WORK INSTRUCTIONS:
In the address on the Syrian war below, which group is said to represent the Parmenidean view that change is an illusion?

TEXT SHOWN:
Email: عنوان البريد الإلكتروني هذا محمي من روبوتات السبام. يجب عليك تفعيل الجافاسكربت لرؤيته.

Dear ladies and gentlemen,

When one comes from a country like Syria, where civilians are suffering from a war that has been going on for more than four years, he feels that it is almost impossible for him, especially as a researcher, to devote his energy and his intellectual zealous to talk about anything else besides the Syrian crisis that is severely threatening the very existence of his country, its culture, and its people. However, the current crisis in Syria has its roots in the religious tradition of the country, mainly in Islamic theology.   

The most important aspect of the conflict in Syria today is the confrontation between tradition and modernity, between the 7th-century Arabia and the 21st-century Syria. The war has become a manifestation of an age-old conflict between two ideas: the Heraclitian idea that advancement is inevitable and that one “cannot step twice into the same river, for other waters are continually flowing in,” on the one hand, and Parmenides’s monism and its view that change is merely an illusion, on the other. The latter tendency is represented by Islamists who want to drag Syria back to the 7th century and keep it there forever after.

RECORDED INFORMATION:
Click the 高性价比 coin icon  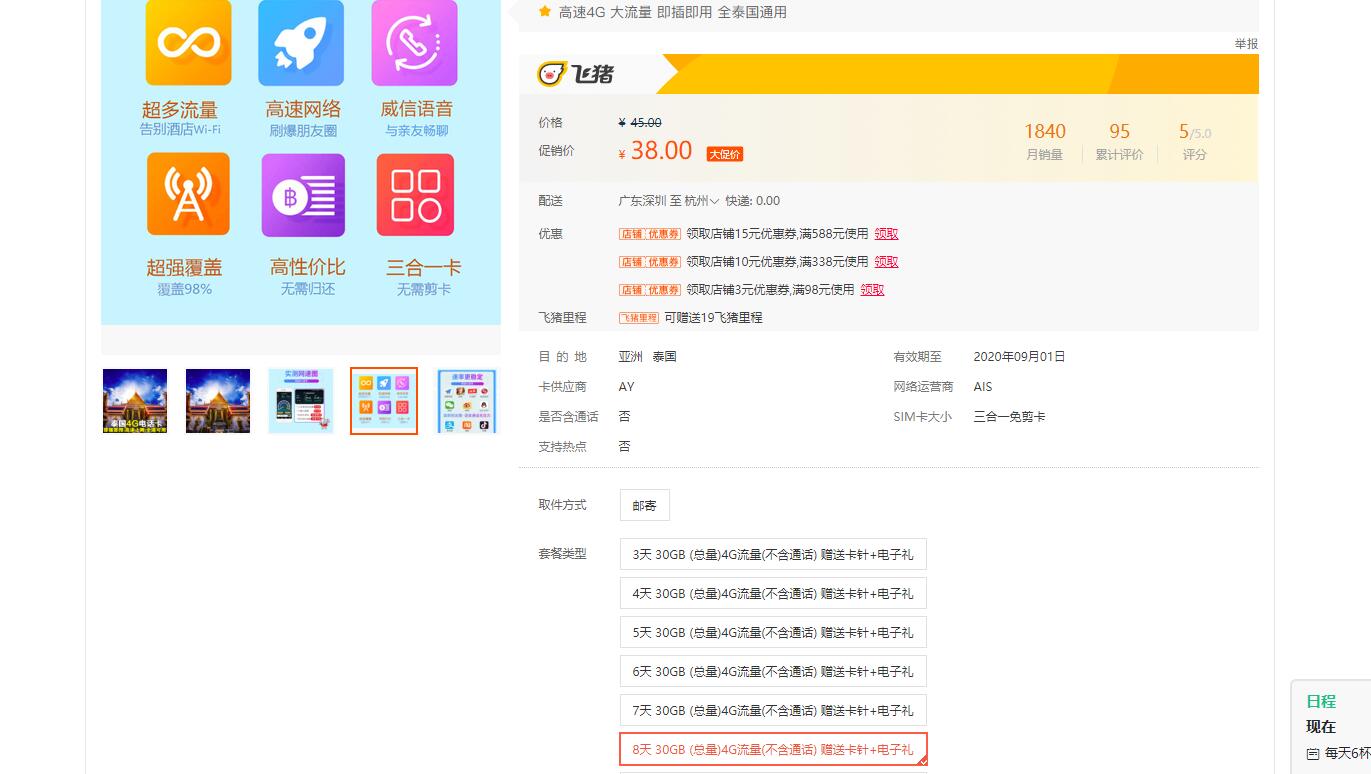301,193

TASK ANSWER:
Islamists who want to drag Syria back to the 7th century and keep it there forever after.